Make no mistake about it; econometric media mix modeling is neither simple nor absolute.

However, CMOs today struggle with delivering results amid volatile economic conditions, rapidly changing consumer behavior, and increased demands of accountability. Therefore the best investments you make next year may be related to the analytics and insights that will help your teams make more informed decisions.

Data-Driven -- Not Just for Direct Response

All media spend, whether direct response or branding -ocused, has the same objective: to influence and sell product to consumers. The primary difference is where in the sales cycle you reach a consumer, and how long it takes to influence the sale. This is extremely overssimplified, but a fact nonetheless.

Even within the DR space, most agencies and marketers fail to use available tools like attribution reporting to properly model a digital mix and prevent duplicate tracking and over-crediting of activation channels like search and retargeting -- a huge issue that plagues every multichannel digital marketer, particularly retailers, whether they take the time to realize it or not.

The most significant challenge that digital media poses to large brand advertisers is that, unlike with traditional media, it’s hard to predict the outcome in the market. To a degree this is because of the small budget allocations to digital, but it is also due to the differences in media currency and the lack of corollary research on investment impact. Many brands believe in the power of digital media, but most have yet to quantify the marginal increase to their businesses as media dollars get shifted between traditional and digital media.
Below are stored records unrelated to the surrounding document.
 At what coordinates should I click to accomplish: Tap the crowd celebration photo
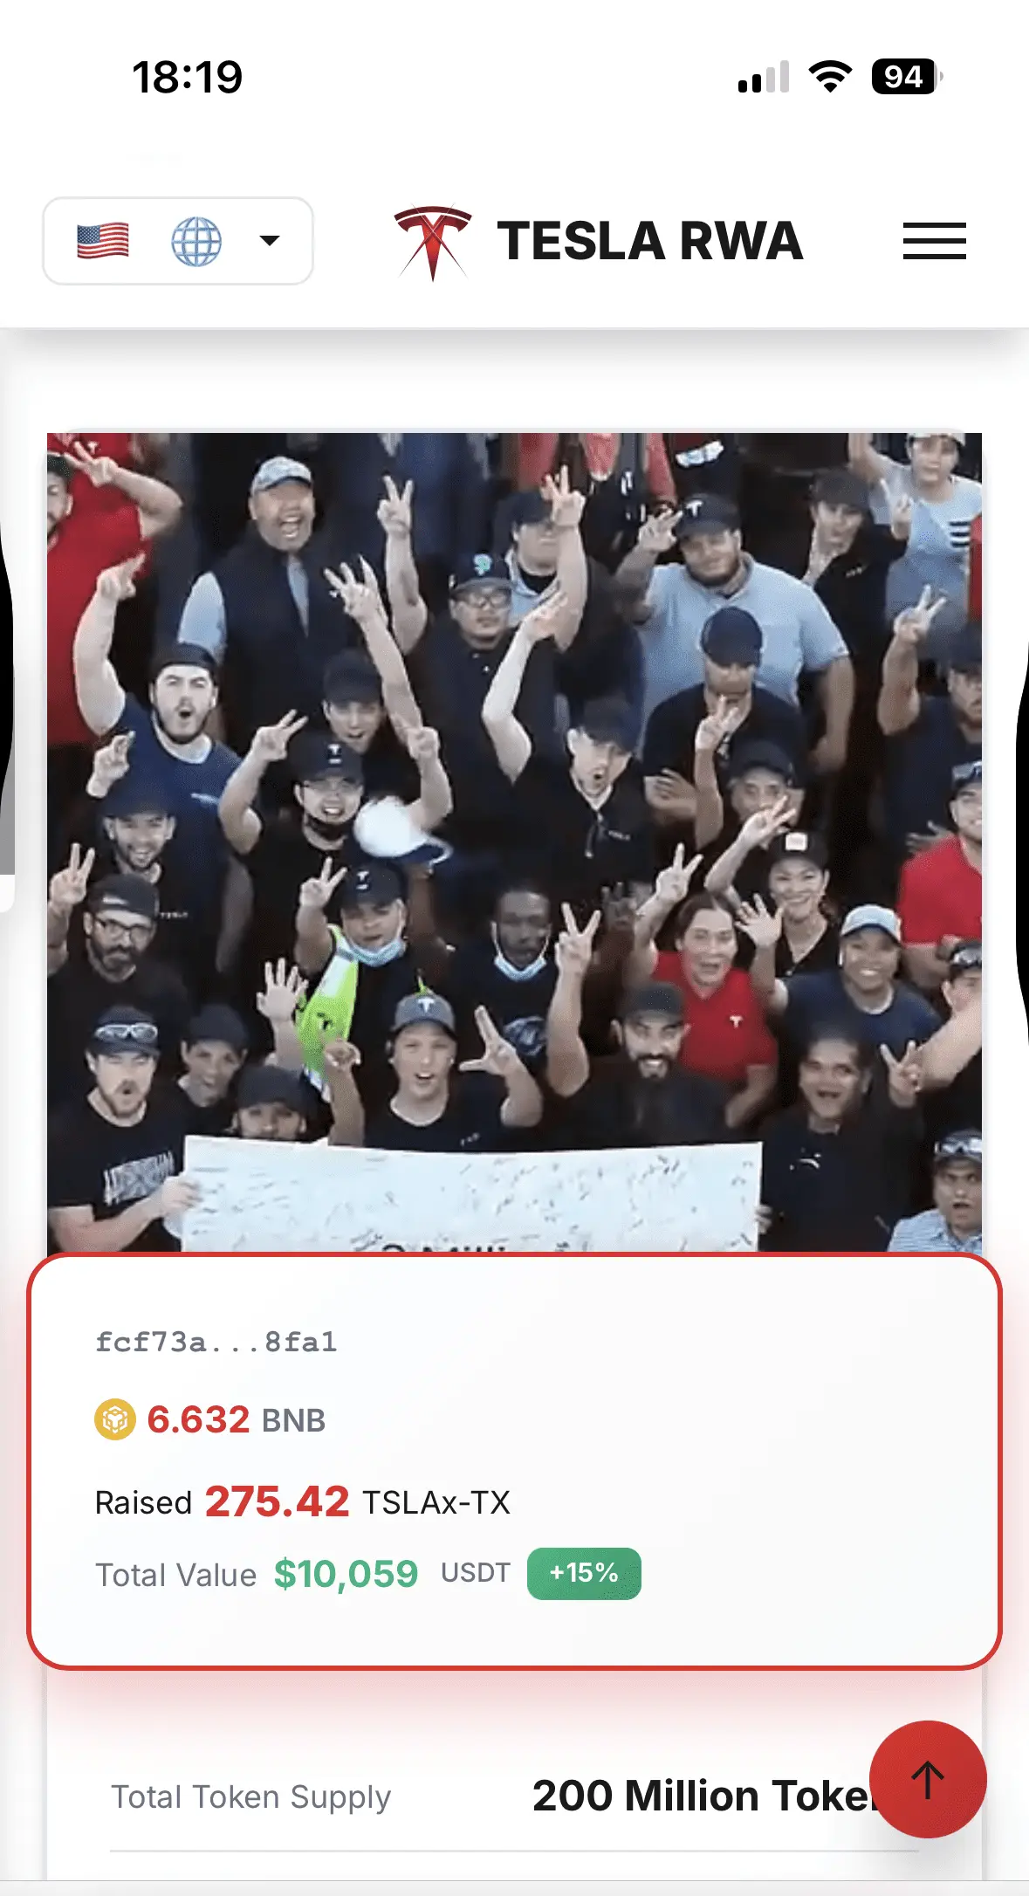tap(514, 842)
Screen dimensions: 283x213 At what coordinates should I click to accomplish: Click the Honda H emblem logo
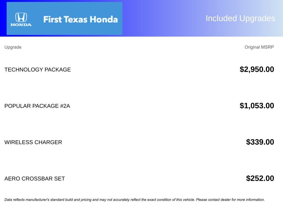coord(21,17)
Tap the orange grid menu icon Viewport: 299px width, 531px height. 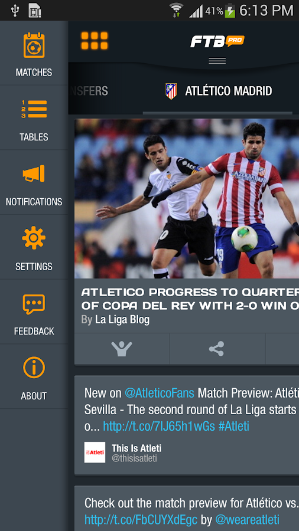pos(94,41)
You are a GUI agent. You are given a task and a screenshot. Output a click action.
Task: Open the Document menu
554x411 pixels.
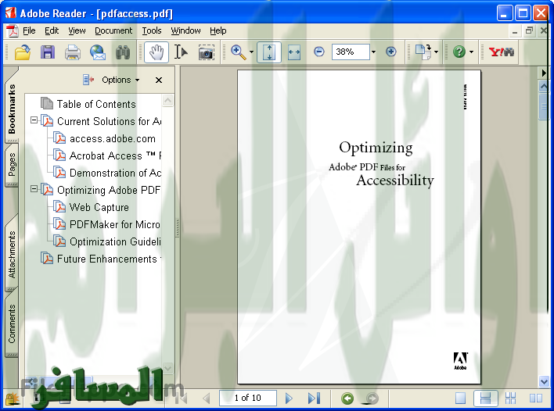pos(113,30)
We can talk ad nauseam about how digital is an essential part of the mix  --and it is! – but we must do a better job at proving it.

CMOs Are Our Champions

CMOs are our marketing leadership. Part of their charter should be championing and inspiring “the right way.”  Maybe the role of the CMO needs a fundamental shift. Maybe the transformation is underway already: a shift to “Chief Modeling Officer.”

Of course, media is just one cog within the marketing machine. CMOs are accountable for overarching marketing plans, and the marketing mix model, if you will. While every brand and business is unique, budgets are normally allocated to PR, advertising, CRM, events, collateral, promotions, and other buckets based, to a degree, on “the way we have been doing it” and the “if it ain’t broke, don’t fix it” model.

It’s about time we pushed accountability and modeling further than “not broke.”

Have any war stories about how marketing investment decisions are made?  Leave a comment or hit me on Twitter @jasonheller

1 comment about "CMO - The Chief Modeling Officer".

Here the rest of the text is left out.